O artigo do Alfredo contém um conjunto de conceitos e idéias que me parecem muito pertinentes. As principais são:
  • Resgatar o ineditismo da Constituição de 1988 na introdução do planejamento estatal como base para o desenvolvimento nacional.
  • Mostrar como essa orientação constitucional foi solenemente ignorada desde então, reduzindo o planejamento à mera elaboração orçamentária anual ou, quando muito, a uma relação de obras quinquenal.
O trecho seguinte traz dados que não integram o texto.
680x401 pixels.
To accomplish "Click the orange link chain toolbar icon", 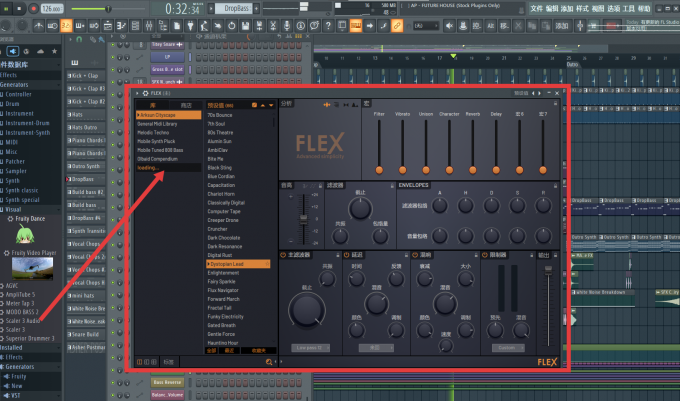I will (397, 26).
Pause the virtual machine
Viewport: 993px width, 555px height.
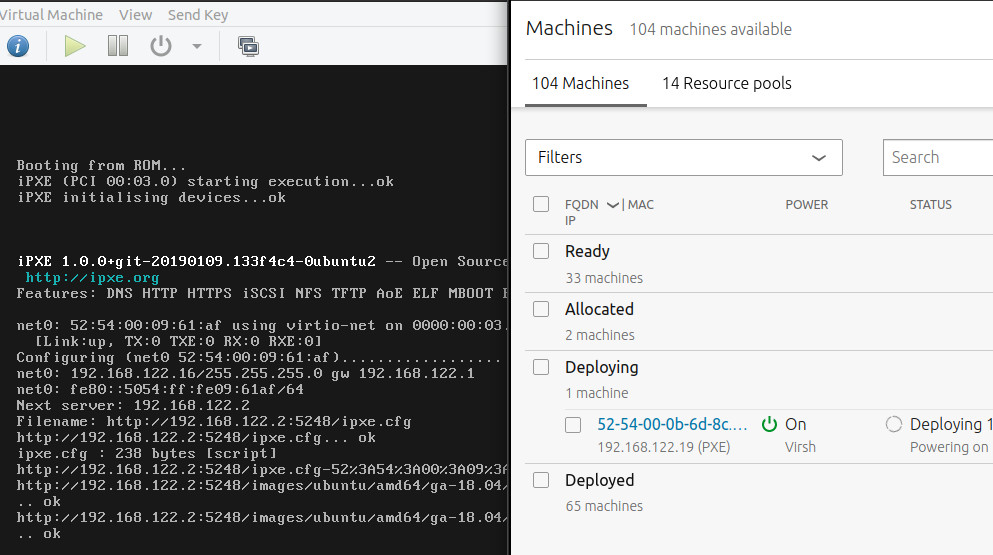[118, 46]
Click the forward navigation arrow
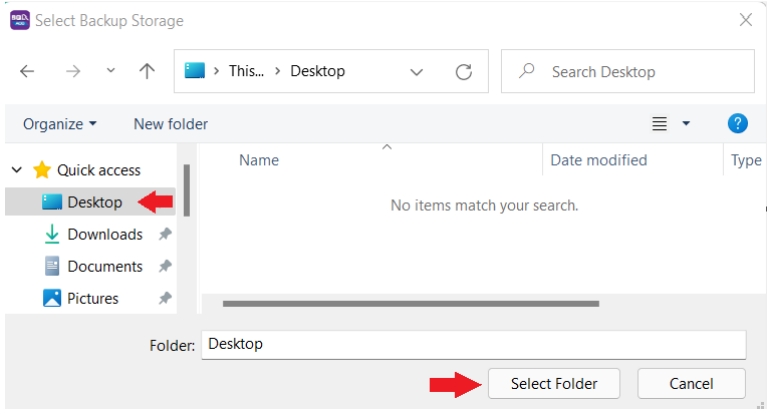The width and height of the screenshot is (774, 414). 73,72
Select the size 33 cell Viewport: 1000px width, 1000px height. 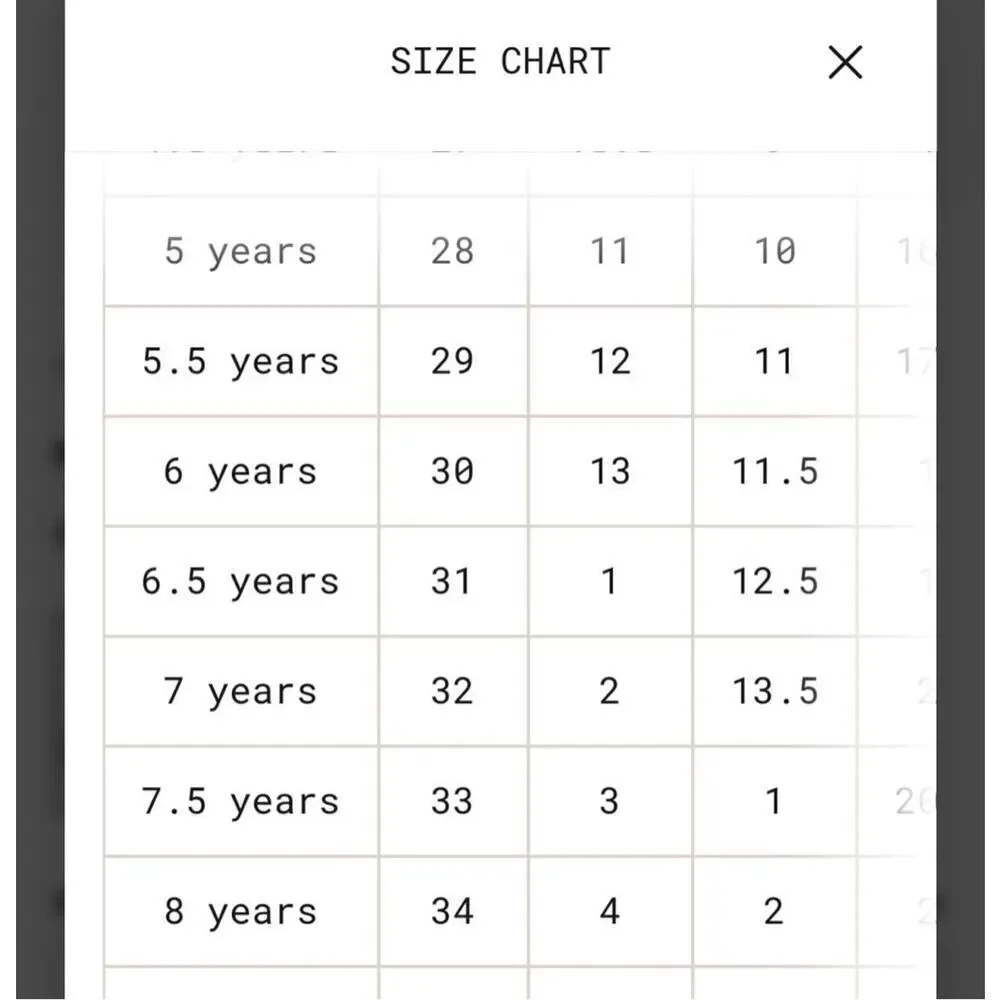(452, 802)

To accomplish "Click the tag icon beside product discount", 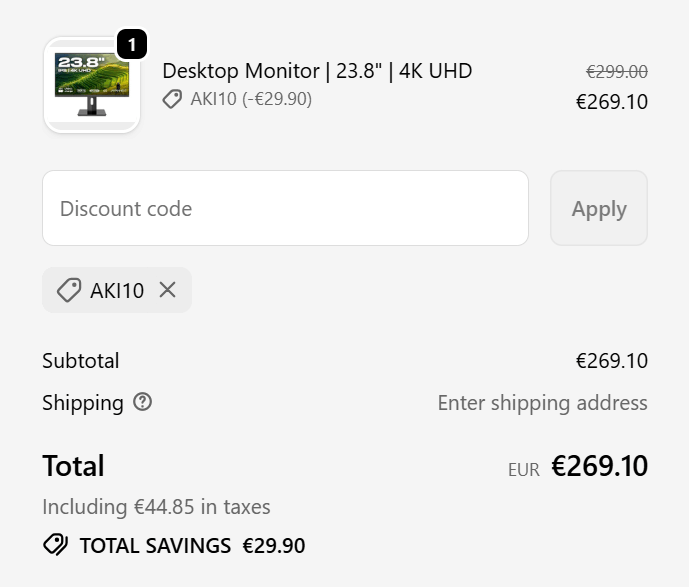I will tap(173, 99).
  • Indicar que a chegada do ultra liberalismo ao poder, nos dias atuais, radicalizou essa tendência, concedendo ao mercado toda a responsabilidade pela dinâmica do desenvolvimento, em franca discordância com as experiências históricas dos países que se desenvolveram.
  • Lembrar que a divisão internacional do trabalho, gerada após a Revolução Industrial e ascensão dos países centrais, permanece mantendo em inferioridade tecnológica e produtiva aquelas periferias que não se movimentam politicamente.
  • Questionar sobre a possibilidade de, no quadro político atual, derivar uma reversão em direção ao ordenamento constitucional de 1988.
  • Insistir na necessidade dessa reversão para que o Estado assuma essa incumbência como base para o desenvolvimento.
  • E, por fim, detalhar a articulação orgânica entre os Órgãos de Estatísticas, o Escritório de Planejamento, o Legislativo, os Agentes Econômicos e a Sociedade para que o processo de planejamento seja eficiente, transparente e democrático.
Sérgio Gonzaga de Oliveira*
Segue o artigo de Alfredo.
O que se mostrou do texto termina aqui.